To: Ken Turetzky who wrote (5811)2/8/2000 11:20:00 AM
From: Luce Wildebeest  Respond to of 5812
 
Hi Ken how's it going? I hope the market's treating you well. Check this out. This is what's happening with MMDS. I get 'sick' whenever I see the letters MMDS. I didn't bother to file for those pennies. Calvin

forbes.com
Kiss that Duopoly Good-Bye

By Scott Woolley

JUST HOW MESMERIZING IS THE prospect of owning a capacious connection to America's living rooms? Enough to prompt America Online to fork over $158 billion for Time Warner. Enough to get AT&T to spend $116 billion on cable systems and to prod local telephone monopolies into spending billions to upgrade copper phone lines.
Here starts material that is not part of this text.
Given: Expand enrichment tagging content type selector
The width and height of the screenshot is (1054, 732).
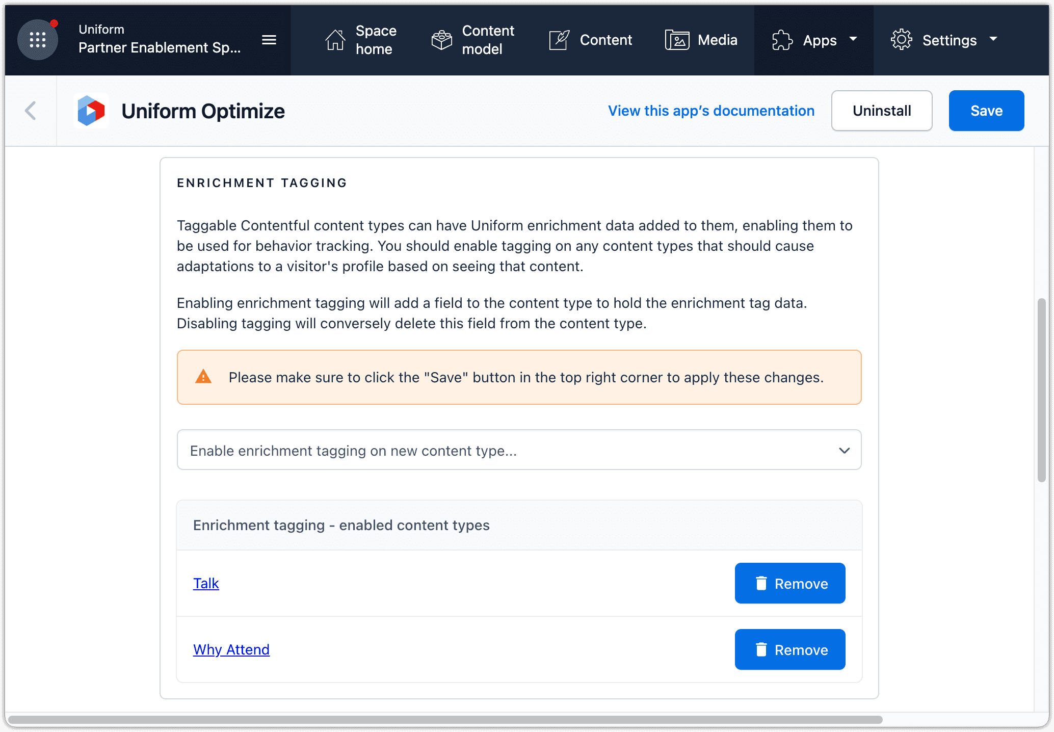Looking at the screenshot, I should coord(519,450).
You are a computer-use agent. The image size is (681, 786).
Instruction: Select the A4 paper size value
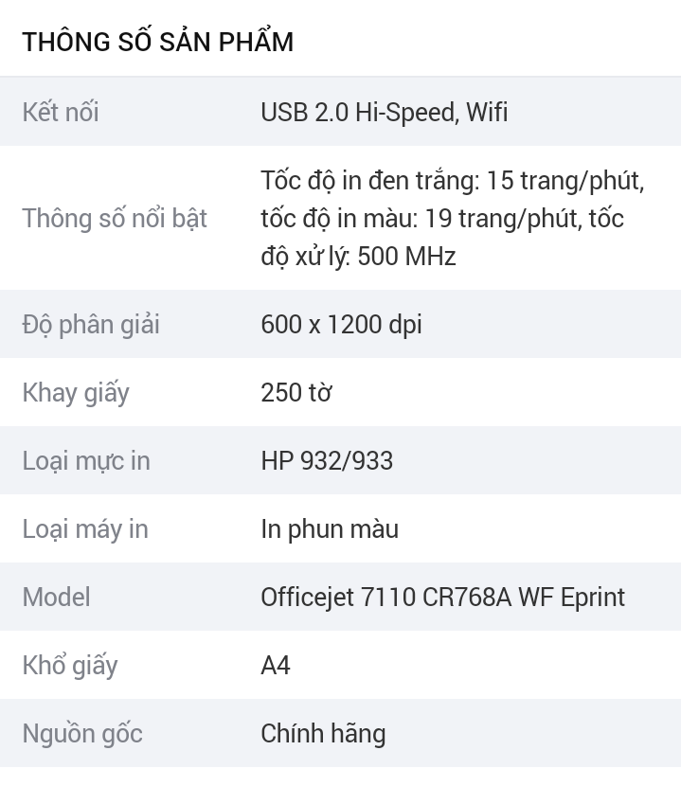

All of which would seem to leave MCI WorldCom, mucking through a $115 billion acquisition of long distance rival Sprint, without a broadband strategy of its own. Not so. The two are about to roll out a "fixed-wireless" strategy that could reach 60 million homes in 190 cities in the next couple of years. It is a crucial but little-known reason behind their pending merger, and it may offer a far cheaper way to get around "the last mile" that cable and phone lines have into the home.

MCI WorldCom and Sprint will use a slice of the spectrum formerly used for snowy UHFTV signals. The design is called MMDS (for multichannel multipoint distribution service). A single transmitter can reach a 35-mile radius, if perched high enough. Sprint already has one on the Sears Tower in Chicago and on South Mountain in Phoenix.

Fixed wireless has been around for 30 years or so, but has struggled with technical hurdles. Now it is finally fast and cheap enough to pose a viable challenge to cable modems and the Bells' digital subscriber lines, or DSL.

For captive consumers it means a fresh breath of competition. For phone and cable companies it may mean an end to their duopoly. For long-distance carriers it means relief from the $18 billion they pay a year in access fees to local telcos.